▶

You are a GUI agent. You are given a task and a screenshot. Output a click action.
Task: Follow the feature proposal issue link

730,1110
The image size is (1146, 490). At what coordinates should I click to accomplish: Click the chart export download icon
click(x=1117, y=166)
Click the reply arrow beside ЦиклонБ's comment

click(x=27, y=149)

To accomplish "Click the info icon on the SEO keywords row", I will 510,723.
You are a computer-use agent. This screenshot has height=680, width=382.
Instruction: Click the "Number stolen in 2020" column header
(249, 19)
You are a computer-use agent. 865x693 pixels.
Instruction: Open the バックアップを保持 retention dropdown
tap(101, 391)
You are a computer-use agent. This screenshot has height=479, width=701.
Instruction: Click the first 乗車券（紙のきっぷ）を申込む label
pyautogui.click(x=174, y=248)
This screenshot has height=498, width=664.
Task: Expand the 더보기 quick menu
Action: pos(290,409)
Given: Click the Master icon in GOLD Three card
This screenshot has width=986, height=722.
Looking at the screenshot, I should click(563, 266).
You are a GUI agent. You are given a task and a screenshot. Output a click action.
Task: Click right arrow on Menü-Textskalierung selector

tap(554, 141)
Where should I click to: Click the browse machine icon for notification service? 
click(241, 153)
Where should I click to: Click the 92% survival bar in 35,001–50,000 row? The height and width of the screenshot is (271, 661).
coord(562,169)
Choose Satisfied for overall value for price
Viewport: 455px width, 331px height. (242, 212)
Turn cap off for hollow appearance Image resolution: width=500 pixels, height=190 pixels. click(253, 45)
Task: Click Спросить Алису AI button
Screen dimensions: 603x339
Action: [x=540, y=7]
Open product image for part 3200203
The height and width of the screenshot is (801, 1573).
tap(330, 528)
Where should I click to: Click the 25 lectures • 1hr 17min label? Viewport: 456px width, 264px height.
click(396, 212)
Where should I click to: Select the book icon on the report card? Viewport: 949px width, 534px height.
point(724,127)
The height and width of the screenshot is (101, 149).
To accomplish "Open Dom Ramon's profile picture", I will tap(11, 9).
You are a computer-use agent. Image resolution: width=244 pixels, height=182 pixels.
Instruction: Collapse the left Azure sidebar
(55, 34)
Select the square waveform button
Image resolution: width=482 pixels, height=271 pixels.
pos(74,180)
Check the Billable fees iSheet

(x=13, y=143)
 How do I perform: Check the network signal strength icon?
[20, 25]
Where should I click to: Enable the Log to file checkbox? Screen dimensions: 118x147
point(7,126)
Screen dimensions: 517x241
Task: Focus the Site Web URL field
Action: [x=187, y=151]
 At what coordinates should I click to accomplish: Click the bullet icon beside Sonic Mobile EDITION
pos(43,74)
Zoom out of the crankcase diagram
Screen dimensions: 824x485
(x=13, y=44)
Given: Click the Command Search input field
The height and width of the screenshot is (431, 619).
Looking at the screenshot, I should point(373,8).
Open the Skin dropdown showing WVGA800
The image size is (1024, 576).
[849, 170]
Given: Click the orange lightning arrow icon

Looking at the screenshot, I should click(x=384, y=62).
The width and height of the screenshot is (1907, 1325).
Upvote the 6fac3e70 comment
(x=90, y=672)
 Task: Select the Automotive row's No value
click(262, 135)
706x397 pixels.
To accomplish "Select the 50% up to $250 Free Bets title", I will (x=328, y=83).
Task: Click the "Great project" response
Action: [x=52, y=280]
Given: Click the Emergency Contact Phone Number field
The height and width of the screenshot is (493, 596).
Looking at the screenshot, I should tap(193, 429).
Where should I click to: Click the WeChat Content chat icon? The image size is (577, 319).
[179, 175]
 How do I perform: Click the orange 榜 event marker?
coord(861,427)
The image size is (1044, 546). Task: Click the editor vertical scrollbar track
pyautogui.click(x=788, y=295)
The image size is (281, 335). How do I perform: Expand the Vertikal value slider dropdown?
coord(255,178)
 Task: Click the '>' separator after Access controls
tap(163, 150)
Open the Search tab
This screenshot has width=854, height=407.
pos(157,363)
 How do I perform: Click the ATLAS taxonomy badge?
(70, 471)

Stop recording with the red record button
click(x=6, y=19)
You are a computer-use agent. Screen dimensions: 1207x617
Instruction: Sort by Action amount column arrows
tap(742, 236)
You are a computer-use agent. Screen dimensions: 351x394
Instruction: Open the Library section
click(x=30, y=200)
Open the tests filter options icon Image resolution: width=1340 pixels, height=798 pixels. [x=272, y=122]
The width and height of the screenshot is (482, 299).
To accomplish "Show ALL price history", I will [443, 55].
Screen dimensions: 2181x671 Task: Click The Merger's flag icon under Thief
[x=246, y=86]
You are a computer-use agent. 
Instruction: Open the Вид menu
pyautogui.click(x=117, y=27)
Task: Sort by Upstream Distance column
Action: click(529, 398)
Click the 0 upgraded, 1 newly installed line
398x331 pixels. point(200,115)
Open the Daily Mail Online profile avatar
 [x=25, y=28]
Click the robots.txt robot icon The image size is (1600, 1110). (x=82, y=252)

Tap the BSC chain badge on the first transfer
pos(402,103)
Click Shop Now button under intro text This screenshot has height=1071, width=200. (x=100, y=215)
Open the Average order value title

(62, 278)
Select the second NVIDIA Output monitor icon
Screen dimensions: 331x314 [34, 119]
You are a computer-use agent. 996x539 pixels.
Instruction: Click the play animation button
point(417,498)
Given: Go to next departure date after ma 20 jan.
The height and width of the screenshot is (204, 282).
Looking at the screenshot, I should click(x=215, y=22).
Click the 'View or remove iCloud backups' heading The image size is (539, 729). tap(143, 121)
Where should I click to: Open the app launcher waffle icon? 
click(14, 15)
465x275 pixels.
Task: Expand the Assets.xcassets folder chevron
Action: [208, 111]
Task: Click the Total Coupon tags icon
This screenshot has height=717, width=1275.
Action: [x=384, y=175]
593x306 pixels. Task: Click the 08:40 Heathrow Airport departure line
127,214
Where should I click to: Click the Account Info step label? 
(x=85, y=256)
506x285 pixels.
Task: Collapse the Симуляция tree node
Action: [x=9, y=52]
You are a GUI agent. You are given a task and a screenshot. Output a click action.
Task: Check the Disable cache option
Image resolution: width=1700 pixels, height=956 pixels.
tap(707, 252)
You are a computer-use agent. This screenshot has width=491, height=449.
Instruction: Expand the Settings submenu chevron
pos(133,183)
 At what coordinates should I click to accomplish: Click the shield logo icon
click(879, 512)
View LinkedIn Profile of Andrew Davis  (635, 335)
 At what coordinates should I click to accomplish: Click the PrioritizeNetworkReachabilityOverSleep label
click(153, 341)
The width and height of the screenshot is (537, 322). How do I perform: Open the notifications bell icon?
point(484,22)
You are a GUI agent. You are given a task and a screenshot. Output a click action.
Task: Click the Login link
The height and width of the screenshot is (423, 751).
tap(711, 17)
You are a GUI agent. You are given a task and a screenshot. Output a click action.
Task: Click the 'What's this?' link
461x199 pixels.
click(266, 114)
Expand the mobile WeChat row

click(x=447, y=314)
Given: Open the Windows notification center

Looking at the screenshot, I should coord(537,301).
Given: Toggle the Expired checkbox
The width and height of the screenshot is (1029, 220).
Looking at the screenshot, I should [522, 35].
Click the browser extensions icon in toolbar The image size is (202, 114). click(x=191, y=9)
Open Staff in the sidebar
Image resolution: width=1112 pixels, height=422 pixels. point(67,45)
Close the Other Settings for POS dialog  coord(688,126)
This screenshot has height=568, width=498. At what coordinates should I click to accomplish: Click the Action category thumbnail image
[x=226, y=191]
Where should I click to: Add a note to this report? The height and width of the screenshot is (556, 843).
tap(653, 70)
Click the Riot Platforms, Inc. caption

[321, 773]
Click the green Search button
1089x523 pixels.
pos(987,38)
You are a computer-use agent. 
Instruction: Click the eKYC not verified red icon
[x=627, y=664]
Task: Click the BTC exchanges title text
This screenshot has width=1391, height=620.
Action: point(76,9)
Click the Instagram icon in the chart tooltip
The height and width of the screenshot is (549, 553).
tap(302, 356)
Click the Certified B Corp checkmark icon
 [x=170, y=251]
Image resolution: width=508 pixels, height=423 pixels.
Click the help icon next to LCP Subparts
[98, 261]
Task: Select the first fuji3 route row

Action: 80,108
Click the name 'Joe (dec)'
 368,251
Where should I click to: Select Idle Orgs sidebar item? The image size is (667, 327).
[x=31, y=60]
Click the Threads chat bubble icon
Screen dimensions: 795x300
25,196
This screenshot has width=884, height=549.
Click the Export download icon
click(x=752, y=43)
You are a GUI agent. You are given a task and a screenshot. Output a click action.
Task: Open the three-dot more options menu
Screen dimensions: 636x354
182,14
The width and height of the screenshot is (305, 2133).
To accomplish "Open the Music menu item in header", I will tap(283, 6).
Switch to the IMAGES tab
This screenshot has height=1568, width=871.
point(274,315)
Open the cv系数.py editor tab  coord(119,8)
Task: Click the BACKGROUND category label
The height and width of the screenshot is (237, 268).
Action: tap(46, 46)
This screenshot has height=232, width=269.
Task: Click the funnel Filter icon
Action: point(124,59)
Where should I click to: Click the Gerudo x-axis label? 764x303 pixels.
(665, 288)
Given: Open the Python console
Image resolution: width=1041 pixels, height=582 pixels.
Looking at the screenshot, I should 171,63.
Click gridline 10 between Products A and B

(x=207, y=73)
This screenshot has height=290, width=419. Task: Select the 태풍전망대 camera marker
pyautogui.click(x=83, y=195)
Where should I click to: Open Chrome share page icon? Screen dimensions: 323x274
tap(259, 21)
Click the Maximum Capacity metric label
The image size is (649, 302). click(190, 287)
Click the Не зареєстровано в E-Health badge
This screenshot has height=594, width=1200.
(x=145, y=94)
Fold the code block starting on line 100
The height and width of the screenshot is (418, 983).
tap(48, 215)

◀

» SET PROBLEM: Copy everything from the line containing "Where should I click to: Click the 92%" down to the line containing "click(396, 212)", keeping both of those lines and changing nothing.

» WRITTEN ANSWER:
Where should I click to: Click the 92% survival bar in 35,001–50,000 row? The height and width of the screenshot is (271, 661).
coord(562,169)
Choose Satisfied for overall value for price
Viewport: 455px width, 331px height. (242, 212)
Turn cap off for hollow appearance Image resolution: width=500 pixels, height=190 pixels. click(253, 45)
Task: Click Спросить Алису AI button
Screen dimensions: 603x339
Action: [x=540, y=7]
Open product image for part 3200203
The height and width of the screenshot is (801, 1573).
tap(330, 528)
Where should I click to: Click the 25 lectures • 1hr 17min label? Viewport: 456px width, 264px height.
click(396, 212)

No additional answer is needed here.